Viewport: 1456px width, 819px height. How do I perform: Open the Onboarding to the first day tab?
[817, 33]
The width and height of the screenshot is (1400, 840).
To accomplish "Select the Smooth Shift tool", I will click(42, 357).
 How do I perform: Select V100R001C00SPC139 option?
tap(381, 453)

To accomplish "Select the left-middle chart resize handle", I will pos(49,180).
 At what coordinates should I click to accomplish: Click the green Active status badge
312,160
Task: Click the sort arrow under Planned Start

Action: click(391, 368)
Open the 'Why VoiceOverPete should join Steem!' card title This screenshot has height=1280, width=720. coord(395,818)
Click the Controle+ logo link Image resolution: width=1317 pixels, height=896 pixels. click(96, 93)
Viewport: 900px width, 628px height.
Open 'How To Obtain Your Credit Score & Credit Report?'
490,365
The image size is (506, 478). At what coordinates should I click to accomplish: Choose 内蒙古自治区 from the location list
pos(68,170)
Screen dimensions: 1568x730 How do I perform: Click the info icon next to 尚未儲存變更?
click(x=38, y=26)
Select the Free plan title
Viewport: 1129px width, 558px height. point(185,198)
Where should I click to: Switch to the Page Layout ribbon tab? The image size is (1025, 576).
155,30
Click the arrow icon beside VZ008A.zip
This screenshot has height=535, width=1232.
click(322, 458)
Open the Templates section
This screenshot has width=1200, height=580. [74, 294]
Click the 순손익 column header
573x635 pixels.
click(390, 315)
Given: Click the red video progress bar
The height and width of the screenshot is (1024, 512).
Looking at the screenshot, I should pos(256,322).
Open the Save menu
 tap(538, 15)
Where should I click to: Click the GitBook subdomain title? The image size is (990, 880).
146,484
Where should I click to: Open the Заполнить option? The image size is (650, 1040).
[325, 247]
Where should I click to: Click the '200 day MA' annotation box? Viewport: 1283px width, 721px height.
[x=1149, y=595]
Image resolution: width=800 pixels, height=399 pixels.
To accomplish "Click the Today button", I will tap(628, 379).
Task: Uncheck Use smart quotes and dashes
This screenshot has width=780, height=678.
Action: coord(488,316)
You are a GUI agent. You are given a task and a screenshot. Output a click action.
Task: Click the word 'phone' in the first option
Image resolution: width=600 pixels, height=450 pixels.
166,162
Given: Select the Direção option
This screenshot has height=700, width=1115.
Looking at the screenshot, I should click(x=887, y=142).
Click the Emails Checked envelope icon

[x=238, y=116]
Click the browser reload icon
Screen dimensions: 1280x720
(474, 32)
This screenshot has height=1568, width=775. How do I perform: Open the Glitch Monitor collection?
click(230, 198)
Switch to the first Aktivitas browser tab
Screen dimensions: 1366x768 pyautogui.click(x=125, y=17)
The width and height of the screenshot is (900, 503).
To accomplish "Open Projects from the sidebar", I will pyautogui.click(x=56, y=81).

#### [EXERCISE]
Scan the material above and copy every line that holds the string "will".

#### [WRITTEN REPLY]
To accomplish "Select the Smooth Shift tool", I will click(42, 357).
To accomplish "Select the left-middle chart resize handle", I will pos(49,180).
To accomplish "Click the Today button", I will tap(628, 379).
To accomplish "Open Projects from the sidebar", I will pyautogui.click(x=56, y=81).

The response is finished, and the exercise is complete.